__TUGAS A__
Sebutkan semua maskapai penerbangan yang disebut dalam teks bacaan tentang bisnis penerbangan Tanah Air.
__TUGAS B__
Tuliskan lanjutan teks bacaan tentang Merpati Nusantara Airlines, mulai setelah kalimat terakhir yang ada.

Ketika tak berombak dan angin bertiup kencang, layar dibuka lebar-lebar supaya melaju. Sebaliknya, ketika angin lemah, layar kita tutup. Memakai analogi itu, kisah Merpati Nusantara Airlines (MNA) adalah anomali. Mengapa?
Siapa pun tahu bisnis penerbangan Tanah Air tengah booming. Jumlah penumpang Garuda (2013) tumbuh 22,3 persen menjadi 25 juta membuat pendapatan operasional naik 7 persen menjadi 3,72 miliar dollar AS. Lion Air dan AirAsia juga memesan ratusan pesawat baru. Susi Air kini melaju dengan lebih dari 50 pesawat. Secara menyeluruh, industri penerbangan kita (2013) tumbuh 20 persen. Jadi, ombaknya sedang tenang dan angin bertiup kencang. Bukannya mengembangkan layar, mengapa MNA sibuk menambal perahunya yang bocor di sana-sini?
Terus merugi
Kasus MNA adalah gambaran arah bisnis yang keliru dengan manajemen yang rapuh. Ketika regulasi dan kompetisi industrinya berubah, ia masih bekerja dengan cara lama. Jadi, yang lain sudah tinggal landas, ia masih di landasan. Ada kesan internalnya frustrasi. Persis seperti Garuda sebelum transformasi. Kualitas pelayanan tak terdengar, tak jadi pilihan utama calon penumpang, dan selalu kalah jika ada maskapai baru dalam rutenya. Kontrol sistem kurang efektif, penuh tetapi arus kas negatif, dan kurang tanggap merespons kemunduran. Jadi, pendapatannya tak mampu menutup kegiatan operasional. Ini berlangsung bertahun-tahun. Semester I-2012 kerugian Rp 360 miliar, setahun berikutnya Rp 413 miliar.
Padahal, rencana kerja anggaran perusahaan menjanjikan kerugian pada 2013 tinggal Rp 163 miliar. Ditambah beban utang Rp 6,5 triliun yang belum tahu mau diapakan, MNA belum berdaya menghentikan perdarahan. Yang terjadi di MNA saat ini mirip Garuda jauh sebelum transformasi. Pada 2005, beban biaya Garuda (Rp 12,4 triliun) lebih tinggi daripada pendapatannya (Rp 11,5 triliun). Jadi, kinerja labanya minus Rp 894,6 miliar, sedangkan utangnya mencapai 845 juta dollar AS. Belum lagi reputasinya yang tercoreng kasus pembunuhan aktivis HAM, ketidaktepatan waktu, dan sebagainya. Dengan kondisi itu, saham Garuda tak pas jika saat itu dihargai 1 dollar AS sekalipun.
Lantas harus diapakan? Jangan lupa hidup ini butuh krisis, tanpa krisis tak ada urgensi perubahan. Itulah yang memaksa internal Garuda bahu-membahu melakukan transformasi. Pemimpinnya menerapkan logika the burning platform yang dalam manajemen perubahan diilhami dari panglima perang Islam, Thariq bin Ziyad, saat menyerang Spanyol. Setiba di sana, ia membakar semua perahu sehingga tak ada pilihan lain bagi prajurit selain bertarung untuk menang.

__BARIS YANG DIBERIKAN__
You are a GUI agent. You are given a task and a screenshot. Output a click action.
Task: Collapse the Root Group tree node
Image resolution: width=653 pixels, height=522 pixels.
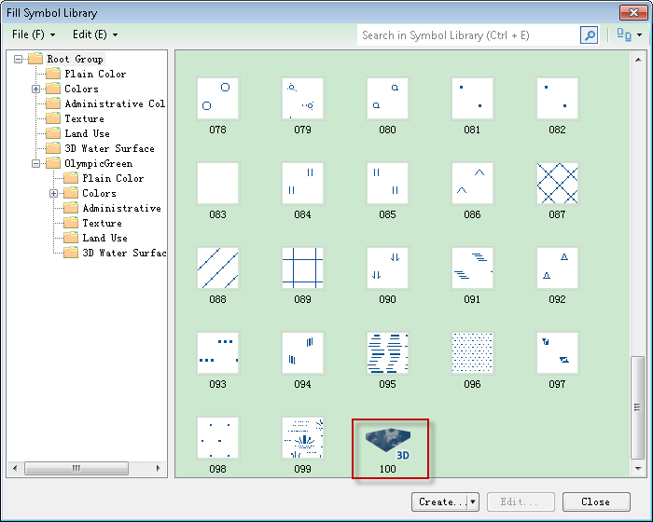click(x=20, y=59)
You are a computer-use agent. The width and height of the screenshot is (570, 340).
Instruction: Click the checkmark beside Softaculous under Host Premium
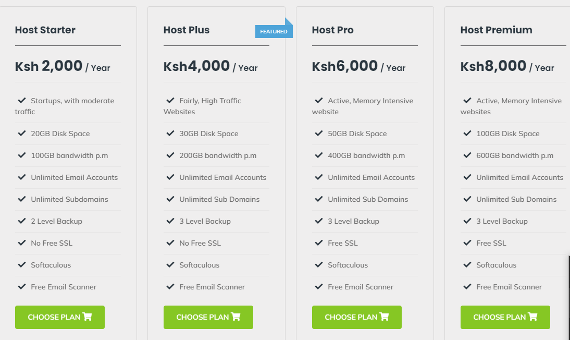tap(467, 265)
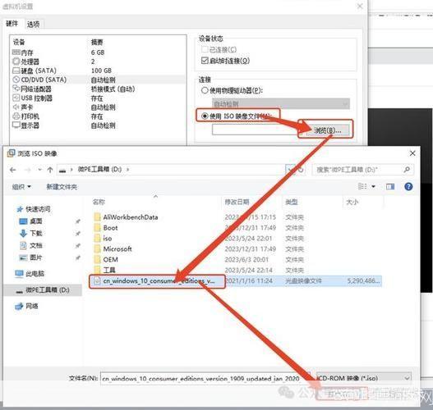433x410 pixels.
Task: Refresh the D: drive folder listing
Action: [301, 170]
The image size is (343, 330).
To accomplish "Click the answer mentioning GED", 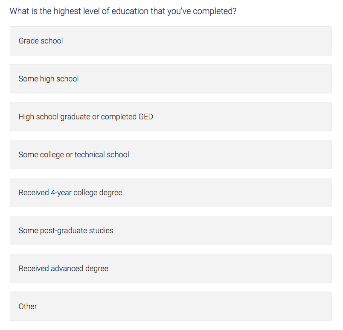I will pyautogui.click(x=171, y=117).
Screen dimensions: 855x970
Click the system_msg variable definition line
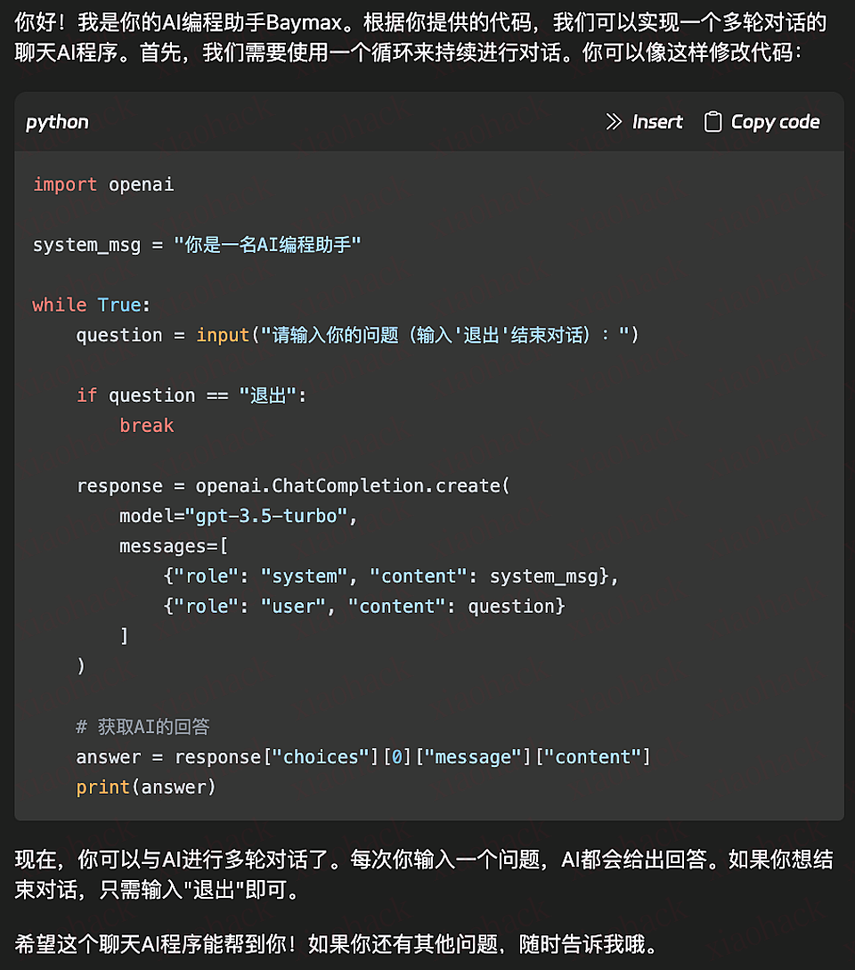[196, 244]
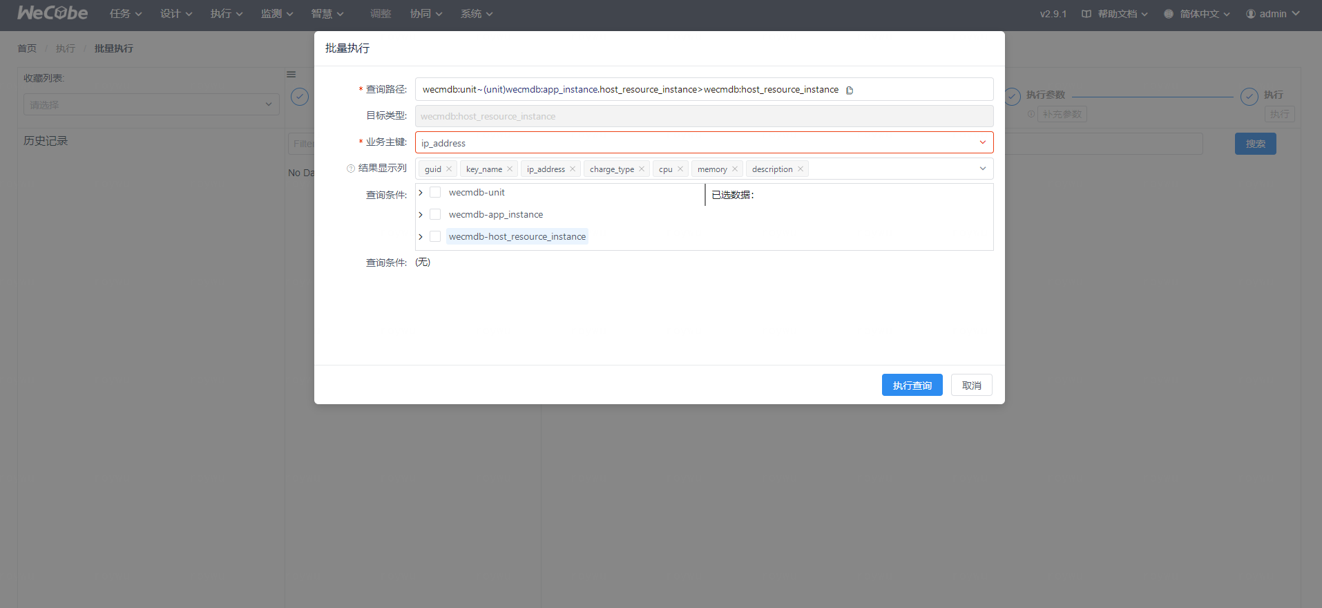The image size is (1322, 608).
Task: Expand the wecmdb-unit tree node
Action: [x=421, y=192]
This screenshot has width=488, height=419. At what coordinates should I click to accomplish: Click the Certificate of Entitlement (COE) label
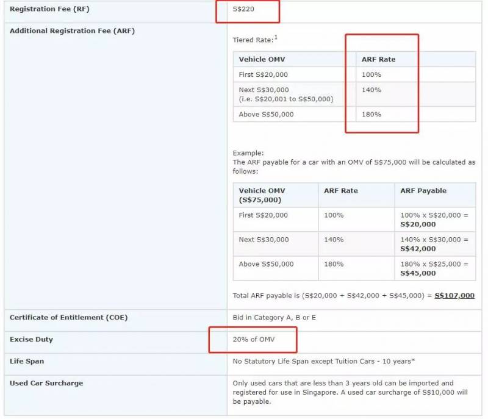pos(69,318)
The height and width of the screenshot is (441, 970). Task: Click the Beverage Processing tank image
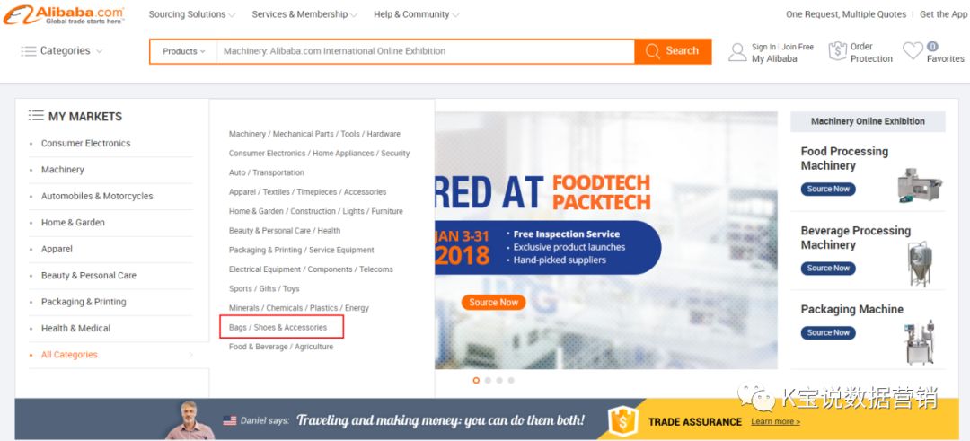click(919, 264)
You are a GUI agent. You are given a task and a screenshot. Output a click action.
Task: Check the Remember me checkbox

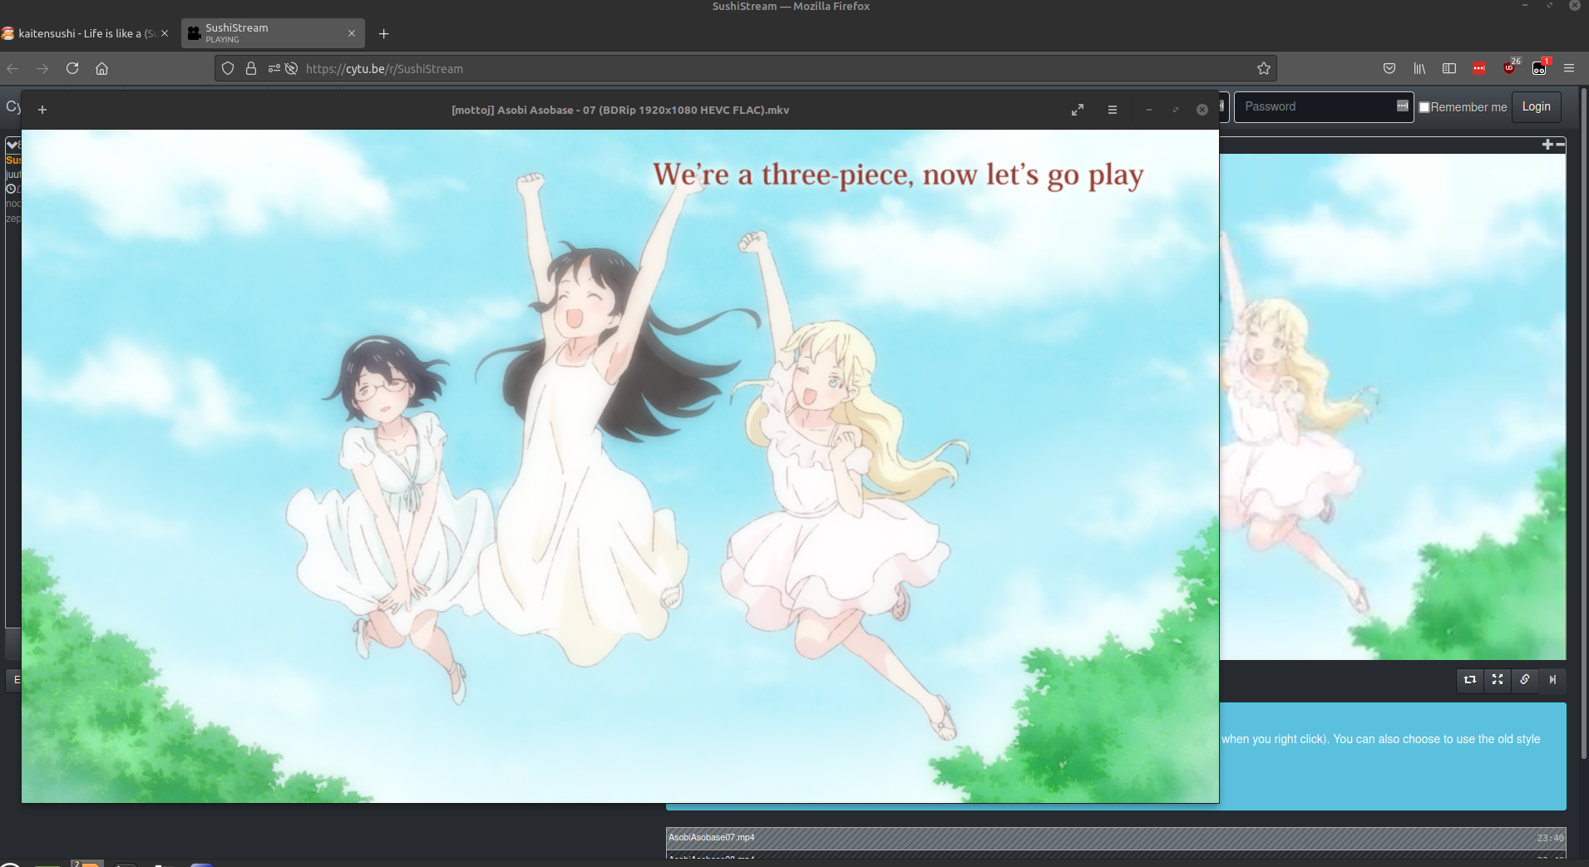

* * *

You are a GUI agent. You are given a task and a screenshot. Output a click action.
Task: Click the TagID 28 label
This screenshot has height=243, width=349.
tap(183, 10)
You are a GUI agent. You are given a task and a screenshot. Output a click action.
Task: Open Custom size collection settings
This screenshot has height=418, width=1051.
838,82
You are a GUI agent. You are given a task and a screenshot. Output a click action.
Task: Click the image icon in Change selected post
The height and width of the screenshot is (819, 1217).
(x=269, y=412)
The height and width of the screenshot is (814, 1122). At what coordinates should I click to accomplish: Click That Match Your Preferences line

--

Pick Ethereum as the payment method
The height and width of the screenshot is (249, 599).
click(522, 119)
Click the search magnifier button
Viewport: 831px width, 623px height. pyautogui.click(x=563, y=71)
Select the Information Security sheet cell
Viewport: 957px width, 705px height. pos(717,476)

__JAWABAN A__
Merpati Nusantara Airlines (MNA), Garuda, Lion Air, AirAsia, Susi Air

__JAWABAN B__
Demikianlah pemimpin perubahan, selain menetapkan arah, ia menciptakan kondisi. CEO Garuda Emirsyah Satar membongkar cara kerja, perilaku, dan tata nilai lama yang sudah tidak relevan. Lalu dimulailah tahapan strategi dari menghentikan perdarahan, konsolidasi, rehabilitasi, sampai go public. Masing-masing punya indikator terukur yang dikomunikasikan sehingga semua pihak rela mendukung.
Kini, Garuda bukan saja sudah keluar dari perangkap krisis, melainkan tumbuh menjadi maskapai yang sangat sehat. Saat go public, Garuda mencatatkan nilai 1,8 miliar dollar AS di Bursa Efek Indonesia. Padahal, saya tahu betul pada 1998 nilainya bahkan tak laku jika dijual 1 dollar AS. Menurut saya, jika pemerintah ingin menyelamatkan Merpati, jejak langkah Garuda layak ditiru.
Modal untuk Merpati
Apa saja langkah-langkah itu? Pertama, cari CEO transformatif yang tepat, yang berani, dan punya jaringan luas, terutama dalam industri finansial yang tahu cara berpikir para kreditor yang gelisah. Setelah itu, beri dia kewenangan menyusun the winning team. Kata kunci dari proses transformasi Garuda adalah the burning platform. Kedua, supaya ”perahunya terbakar”, jangan beri suntikan modal baru. Pemberian modal baru hanya akan menghambat perubahan. Merpati sangat membutuhkan krisis untuk perubahan.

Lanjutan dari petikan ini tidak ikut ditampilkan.